Par ailleurs, ce sureffectif a permis de mesurer le nombre
d’habitants qui n’ont pas de travail et ont besoin de gagner 8
euros de l’heure. C’est déjà un lien avec la réalité.
Le
projet a débuté dans une ambiance plutôt euphorique, puis très
vite plus tendue, et finalement le projet a trouvé une sorte de
rythme naturel qui alternait les moments de grâce et les moments
plus difficiles. Avais-tu anticipé une telle temporalité ?
Effectivement,
à mon grand étonnement, la phase de construction s’est déroulée
dans un grand enthousiasme collectif. Rien de tout ce qu’on nous
avait prédit n’arrivait : que le musée ne tiendrait pas une
heure, puis pas une nuit, puis pas une semaine, etc. La deuxième
très bonne surprise est que le premier vernissage a été un
événement massif qui a beaucoup mobilisé la cité. J’étais fier
de cela. Ensuite, la première semaine d’exposition, celle de
Marcel Duchamp, a été la plus difficile à tenir : il fallait
mobiliser chaque jour les habitants pour des activités nouvelles
dont on ne savait pas exactement comment elles allaient se dérouler.

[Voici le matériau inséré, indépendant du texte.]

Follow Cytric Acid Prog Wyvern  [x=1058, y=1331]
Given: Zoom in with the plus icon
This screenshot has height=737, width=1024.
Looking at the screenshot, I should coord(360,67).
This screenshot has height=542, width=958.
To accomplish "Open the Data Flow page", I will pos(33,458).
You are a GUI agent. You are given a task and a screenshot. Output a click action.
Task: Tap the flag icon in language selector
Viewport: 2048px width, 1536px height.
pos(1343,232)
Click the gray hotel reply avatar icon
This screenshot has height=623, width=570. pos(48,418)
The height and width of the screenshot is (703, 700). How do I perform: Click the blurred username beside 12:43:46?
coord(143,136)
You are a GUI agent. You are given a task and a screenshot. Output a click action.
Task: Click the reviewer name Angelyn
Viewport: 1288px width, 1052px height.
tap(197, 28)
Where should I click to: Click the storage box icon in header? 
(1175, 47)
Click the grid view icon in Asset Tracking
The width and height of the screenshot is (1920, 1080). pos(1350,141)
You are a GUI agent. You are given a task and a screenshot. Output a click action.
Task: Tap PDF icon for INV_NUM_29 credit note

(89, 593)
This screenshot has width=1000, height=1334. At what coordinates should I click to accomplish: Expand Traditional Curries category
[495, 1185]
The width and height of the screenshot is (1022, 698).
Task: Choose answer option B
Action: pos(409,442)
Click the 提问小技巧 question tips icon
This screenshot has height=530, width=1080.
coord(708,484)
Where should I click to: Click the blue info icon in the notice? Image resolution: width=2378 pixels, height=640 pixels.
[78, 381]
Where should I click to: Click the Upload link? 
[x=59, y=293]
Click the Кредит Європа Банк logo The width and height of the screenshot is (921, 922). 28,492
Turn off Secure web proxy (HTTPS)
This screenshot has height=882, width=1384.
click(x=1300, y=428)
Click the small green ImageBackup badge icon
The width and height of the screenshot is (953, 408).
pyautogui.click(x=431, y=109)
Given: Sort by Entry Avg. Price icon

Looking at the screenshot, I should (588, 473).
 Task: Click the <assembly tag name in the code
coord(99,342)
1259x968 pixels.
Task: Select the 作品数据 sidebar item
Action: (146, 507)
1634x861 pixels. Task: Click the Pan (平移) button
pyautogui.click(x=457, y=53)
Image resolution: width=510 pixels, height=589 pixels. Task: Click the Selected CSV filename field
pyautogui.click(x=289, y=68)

Et puis il y avait ces problèmes qui rappelaient que le quartier
était difficile : notre angoisse n’était pas le vol des oeuvres,
mais le vol de voitures ou de téléphones portables. Il a fallu
gérer ces problèmes, avec par exemple la décision de l’ouverture
d’un parking pendant les vernissages.
Le
musée était ouvert sept jours sur sept de 10h à 21h, avec chaque
jour des événements et des activités différents. Il était donc
très difficile d’appréhender l’ensemble du projet en une seule
visite. Par exemple, un visiteur, voyant un jour les jeunes dormir
dans la bibliothèque, a dit : "la bibliothèque, ça ne marche
pas". Mais ce dont il ne se rendait pas compte, c’est que les
jeunes étaient là tous les jours. Cela pose la question le statut
étrange de cette "oeuvre à vivre au quotidien et toujours
partiellement invisible pour des visiteurs de passage.
Le
problème que tu poses est celui des gens qui pensent qu’il faut
que "ça fonctionne". Ce n’est pas mon problème. Au
Centre Pompidou aussi il y a des gens qui dorment dans la
bibliothèque, peut-être parce que c’est le meilleur endroit pour
dormir. Contrairement à toi, je pense qu’en venant une seule fois
mais avec un esprit ouvert et éveillé, prêt à bien regarder - qui
est d’ailleurs nécessaire à toute rencontre avec l’art - on
pouvait comprendre tout le projet.
Malgré
ce rythme très soutenu, il y avait une telle énergie dans le
quartier qu’on sentait qu’on aurait pu aller encore plus loin.
On
a toujours l’impression qu’on peut faire plus ou mieux. C’est
sain et beau et cela va dans un sens que j’aime : le surmenage. Il
est vrai par ailleurs que pour certains habitants du quartier, et
surtout les jeunes, il ne se passe souvent pas grand-chose dans la
journée, sauf les descentes de police, les altercations, et quelques
accélérations d’adrénaline par rapport à des événements
uniquement exceptionnels pour nous. Donc notre intervention
quotidienne ne posait pas de problème de suractivité. Mon grand
regret reste tout de même de n’avoir pas réussi à intéresser
plus de gens pour les conférences, les débats, les ateliers
d’écriture.
Tu
conclus ton texte de présentation sur le Musée Précaire par "Art
is out of control" ("l’art est hors de contrôle").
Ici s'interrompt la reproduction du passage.